▸ **CHALLENGE 1**
In the discussion about live-action cartoon remakes, which movie did the first poster spend three days watching on DVD?

▸ **TEXT PASSAGE**
Why do studios remake cartoons with live actors?

I’ve just spent the last three days watching Scooby Doo 2: Monsters Unleashed on DVD with my kids. It’s not a bad movie, and for the most part, the actors do a pretty good job in their role replicating cartoon characters. But it occurs to me to wonder…why do the movie studios want to do this?

I mean, actors need to be paid and directed. Life-size sets need to be built. Special effects need to be added, including Scooby himself being entirely CGI. Isn’t this a heck of a lot more expensive than just doing a feature-length cartoon of Scooby Doo? Same question would apply to the Flintstones movies with John Goodman, Mister Magoo with Leslie Neilsen, Garfield with Bill Murray…

Why are live actors + CGI to duplicate the cartooniness better for studios than actual cartoons?

I think there’s a large audience of people that remember these old cartoons from their youth, but would not pay to go see a feature length version done in the old style animation. However, you make it a live action version, and if you cast it well, people will go see it. For instance, when I heard that John Goodman was going to play Fred Flintstone, I thought that he would be perfect in that role. So I ponied up my 7 bucks. Well, he wasn’t perfect, but he was very, very good.

You’re under the impression that animation is cheap. It’s not – at least not good, movie-quality animation.

Don’t underestimate tbe hubba-hubba factor. How many of us who grew up chastely lusting after Daphne went to see Scooby Doo just to check out Sarah Michelle Geller in the role?

Live actors can do the talk show circuit to promote the film. It probably takes one quarter of the time to make a live action movie vs an animated one. You still have to voice cast it so you have to get actors anyway.

And Popeye was such a success they have to copy it.

Unfortunately, the rest of the casting was horrible. Rosie O’Donnel as Betty Rubble? WTF?

I think you’re dead-on, though. A feature-length animated Flinstones, Scooby-Doo, Grinch, etc. would have a pretty limited audience.

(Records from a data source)
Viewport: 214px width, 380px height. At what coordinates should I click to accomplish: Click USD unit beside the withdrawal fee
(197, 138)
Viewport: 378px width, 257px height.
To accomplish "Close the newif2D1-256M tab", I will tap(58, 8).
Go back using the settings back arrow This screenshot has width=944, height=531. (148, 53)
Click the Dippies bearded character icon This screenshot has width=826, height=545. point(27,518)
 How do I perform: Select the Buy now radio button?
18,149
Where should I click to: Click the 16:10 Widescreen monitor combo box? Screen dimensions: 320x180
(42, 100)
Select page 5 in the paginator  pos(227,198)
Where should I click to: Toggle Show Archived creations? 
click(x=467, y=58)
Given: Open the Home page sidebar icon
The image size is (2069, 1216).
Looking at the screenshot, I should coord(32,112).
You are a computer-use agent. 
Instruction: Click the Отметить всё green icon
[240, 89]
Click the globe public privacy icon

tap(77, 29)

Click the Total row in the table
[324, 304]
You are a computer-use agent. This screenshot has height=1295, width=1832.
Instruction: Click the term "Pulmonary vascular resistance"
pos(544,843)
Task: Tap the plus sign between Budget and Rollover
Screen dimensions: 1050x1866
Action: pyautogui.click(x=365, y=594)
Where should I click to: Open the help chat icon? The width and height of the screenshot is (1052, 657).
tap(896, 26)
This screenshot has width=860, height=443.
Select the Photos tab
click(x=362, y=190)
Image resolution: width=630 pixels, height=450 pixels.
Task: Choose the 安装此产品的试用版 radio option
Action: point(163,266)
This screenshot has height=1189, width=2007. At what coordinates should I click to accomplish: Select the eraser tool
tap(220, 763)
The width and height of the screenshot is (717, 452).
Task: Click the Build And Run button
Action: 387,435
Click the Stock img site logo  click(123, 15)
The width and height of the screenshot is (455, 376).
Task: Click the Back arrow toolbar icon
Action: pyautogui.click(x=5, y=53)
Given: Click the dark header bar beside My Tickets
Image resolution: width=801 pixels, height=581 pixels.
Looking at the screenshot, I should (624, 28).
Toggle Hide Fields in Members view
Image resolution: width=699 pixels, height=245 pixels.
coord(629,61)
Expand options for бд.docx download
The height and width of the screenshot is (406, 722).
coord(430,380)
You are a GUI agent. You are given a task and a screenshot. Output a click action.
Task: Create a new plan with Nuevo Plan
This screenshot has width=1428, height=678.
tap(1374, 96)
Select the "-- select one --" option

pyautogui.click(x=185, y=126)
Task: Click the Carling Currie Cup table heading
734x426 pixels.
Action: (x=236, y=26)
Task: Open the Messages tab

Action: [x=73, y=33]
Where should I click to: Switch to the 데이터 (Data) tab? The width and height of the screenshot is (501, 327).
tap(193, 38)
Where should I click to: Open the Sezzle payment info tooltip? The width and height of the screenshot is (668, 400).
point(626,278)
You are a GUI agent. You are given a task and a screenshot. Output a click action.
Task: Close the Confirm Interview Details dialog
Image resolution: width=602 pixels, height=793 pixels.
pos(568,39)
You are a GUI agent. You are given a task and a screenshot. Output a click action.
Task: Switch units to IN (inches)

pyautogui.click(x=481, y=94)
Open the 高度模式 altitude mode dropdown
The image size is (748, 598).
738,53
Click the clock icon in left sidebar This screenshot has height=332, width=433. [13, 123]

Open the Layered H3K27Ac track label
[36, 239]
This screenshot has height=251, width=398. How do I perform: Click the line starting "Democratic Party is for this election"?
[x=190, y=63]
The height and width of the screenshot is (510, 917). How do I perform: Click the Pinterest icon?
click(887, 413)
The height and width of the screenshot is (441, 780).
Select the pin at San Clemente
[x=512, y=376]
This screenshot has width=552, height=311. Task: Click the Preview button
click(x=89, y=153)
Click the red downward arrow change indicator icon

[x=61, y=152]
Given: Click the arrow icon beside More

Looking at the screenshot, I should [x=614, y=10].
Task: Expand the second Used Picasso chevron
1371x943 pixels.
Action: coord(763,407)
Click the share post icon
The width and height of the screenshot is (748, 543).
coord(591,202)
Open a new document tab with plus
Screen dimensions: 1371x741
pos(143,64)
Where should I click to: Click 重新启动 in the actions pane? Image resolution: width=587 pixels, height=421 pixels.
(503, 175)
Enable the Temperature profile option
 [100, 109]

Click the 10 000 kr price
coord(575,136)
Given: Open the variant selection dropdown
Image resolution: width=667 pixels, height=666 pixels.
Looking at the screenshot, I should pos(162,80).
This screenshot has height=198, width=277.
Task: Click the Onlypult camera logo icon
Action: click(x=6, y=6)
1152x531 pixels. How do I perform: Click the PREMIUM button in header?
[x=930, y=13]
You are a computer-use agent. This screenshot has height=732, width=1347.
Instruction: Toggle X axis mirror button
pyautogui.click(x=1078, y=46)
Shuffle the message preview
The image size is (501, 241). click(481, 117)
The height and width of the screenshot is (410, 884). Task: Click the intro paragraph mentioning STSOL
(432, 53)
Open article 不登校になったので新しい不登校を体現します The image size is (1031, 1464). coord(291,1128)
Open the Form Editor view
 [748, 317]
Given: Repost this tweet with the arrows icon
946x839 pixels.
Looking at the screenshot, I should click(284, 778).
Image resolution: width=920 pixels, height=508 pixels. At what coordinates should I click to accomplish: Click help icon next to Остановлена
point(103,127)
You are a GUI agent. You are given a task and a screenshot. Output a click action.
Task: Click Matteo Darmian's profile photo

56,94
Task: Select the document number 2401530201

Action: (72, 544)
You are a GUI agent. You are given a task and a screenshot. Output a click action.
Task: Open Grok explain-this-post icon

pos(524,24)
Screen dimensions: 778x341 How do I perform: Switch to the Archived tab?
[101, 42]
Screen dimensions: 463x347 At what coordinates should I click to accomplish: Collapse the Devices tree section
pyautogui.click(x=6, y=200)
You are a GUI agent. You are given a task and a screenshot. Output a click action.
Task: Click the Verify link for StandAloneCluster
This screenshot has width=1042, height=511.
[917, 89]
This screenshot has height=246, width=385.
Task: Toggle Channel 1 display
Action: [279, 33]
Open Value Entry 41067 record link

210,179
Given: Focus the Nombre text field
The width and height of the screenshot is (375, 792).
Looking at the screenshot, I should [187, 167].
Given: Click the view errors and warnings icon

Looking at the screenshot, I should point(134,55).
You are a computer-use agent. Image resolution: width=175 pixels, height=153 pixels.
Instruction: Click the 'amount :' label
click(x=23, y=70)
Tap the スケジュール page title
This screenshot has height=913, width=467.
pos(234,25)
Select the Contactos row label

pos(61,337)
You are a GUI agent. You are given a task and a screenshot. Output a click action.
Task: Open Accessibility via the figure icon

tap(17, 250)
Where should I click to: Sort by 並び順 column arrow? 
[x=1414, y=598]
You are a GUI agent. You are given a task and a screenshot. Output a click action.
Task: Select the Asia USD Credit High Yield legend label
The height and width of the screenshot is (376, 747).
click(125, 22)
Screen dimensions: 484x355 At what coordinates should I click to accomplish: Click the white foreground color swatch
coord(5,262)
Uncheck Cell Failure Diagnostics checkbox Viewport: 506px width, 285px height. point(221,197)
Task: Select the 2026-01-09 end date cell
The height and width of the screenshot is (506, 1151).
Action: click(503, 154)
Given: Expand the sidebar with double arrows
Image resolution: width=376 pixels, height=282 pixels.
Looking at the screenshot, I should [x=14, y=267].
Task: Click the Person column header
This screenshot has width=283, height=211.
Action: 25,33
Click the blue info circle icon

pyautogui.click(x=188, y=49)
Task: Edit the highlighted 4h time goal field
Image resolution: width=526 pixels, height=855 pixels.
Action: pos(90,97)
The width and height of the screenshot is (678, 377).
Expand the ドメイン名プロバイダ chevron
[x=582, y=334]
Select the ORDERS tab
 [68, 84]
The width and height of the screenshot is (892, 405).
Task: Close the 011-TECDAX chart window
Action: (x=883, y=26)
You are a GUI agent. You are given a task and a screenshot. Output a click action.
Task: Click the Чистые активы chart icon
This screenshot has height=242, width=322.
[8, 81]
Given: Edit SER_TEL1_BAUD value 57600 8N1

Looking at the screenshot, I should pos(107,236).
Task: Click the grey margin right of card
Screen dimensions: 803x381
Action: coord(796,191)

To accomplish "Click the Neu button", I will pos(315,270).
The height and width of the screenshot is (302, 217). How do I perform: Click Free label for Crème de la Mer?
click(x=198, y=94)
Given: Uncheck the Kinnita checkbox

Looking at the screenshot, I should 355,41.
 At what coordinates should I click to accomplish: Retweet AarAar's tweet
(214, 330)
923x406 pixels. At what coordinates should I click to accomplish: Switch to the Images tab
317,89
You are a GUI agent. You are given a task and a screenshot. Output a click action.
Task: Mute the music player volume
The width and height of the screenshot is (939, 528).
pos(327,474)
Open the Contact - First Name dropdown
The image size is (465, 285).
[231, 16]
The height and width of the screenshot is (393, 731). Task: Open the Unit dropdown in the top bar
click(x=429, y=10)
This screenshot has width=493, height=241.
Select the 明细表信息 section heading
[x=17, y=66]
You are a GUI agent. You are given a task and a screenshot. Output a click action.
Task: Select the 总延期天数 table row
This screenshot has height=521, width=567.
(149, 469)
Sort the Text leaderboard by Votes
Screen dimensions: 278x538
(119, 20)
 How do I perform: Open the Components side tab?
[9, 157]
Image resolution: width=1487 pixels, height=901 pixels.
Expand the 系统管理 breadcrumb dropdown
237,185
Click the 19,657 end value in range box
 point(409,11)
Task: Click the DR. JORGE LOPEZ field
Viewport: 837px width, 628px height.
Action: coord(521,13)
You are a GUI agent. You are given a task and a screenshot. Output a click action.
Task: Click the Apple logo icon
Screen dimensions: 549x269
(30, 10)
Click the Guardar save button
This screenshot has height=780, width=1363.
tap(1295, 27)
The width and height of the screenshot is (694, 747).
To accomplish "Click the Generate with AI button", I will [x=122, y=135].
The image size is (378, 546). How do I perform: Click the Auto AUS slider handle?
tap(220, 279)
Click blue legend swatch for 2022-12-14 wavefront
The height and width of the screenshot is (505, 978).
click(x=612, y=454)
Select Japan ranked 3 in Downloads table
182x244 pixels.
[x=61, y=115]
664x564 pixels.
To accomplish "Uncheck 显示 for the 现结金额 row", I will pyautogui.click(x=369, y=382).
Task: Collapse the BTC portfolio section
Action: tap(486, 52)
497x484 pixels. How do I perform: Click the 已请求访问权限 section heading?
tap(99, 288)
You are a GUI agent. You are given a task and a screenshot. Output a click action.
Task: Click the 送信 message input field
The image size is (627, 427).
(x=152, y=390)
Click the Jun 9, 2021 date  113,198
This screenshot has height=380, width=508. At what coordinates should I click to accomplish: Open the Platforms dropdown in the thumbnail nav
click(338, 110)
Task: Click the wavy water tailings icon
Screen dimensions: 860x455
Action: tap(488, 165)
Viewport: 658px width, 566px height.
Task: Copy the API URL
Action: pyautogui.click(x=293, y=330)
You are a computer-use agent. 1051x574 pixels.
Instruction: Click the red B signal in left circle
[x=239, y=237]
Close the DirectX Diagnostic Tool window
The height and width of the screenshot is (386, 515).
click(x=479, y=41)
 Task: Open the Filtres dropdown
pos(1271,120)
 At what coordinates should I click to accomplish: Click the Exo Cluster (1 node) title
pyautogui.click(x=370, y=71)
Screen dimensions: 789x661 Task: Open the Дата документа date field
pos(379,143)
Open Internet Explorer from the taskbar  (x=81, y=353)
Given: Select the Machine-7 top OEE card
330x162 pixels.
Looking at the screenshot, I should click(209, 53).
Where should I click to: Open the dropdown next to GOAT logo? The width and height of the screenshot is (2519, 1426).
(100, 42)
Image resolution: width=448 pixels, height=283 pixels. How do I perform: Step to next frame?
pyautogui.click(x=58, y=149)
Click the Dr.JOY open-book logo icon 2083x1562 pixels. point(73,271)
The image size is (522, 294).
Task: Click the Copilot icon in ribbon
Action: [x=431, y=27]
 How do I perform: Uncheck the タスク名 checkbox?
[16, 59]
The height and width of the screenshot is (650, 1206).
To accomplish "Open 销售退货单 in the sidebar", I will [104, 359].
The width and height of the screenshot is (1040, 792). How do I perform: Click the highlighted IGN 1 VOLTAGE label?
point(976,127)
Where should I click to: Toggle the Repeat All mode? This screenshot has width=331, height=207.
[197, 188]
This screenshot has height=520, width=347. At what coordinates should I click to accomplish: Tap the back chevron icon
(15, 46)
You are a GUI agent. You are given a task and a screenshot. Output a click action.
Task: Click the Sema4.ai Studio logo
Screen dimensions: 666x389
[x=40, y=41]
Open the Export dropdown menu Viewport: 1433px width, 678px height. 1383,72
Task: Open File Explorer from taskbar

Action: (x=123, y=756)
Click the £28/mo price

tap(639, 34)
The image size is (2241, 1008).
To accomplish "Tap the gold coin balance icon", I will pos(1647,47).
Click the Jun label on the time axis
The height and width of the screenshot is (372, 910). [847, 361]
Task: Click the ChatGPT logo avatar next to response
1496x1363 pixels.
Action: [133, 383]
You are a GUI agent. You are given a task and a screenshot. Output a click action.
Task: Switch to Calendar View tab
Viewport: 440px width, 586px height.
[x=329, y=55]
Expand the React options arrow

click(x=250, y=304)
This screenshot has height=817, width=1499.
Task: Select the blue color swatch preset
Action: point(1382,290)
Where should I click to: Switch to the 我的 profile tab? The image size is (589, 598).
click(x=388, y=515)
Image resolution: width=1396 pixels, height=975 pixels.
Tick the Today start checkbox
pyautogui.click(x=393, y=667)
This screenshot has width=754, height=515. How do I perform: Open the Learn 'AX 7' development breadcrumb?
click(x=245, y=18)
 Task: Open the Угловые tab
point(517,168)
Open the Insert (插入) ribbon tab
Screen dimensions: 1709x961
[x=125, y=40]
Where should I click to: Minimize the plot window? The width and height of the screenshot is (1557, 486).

▸ **CHALLENGE 2**
State how many lines of the entries contain the string "radio", giving only the number.

▸ **WRITTEN ANSWER 1**
Scooby Doo 2: Monsters Unleashed.

▸ **WRITTEN ANSWER 2**
2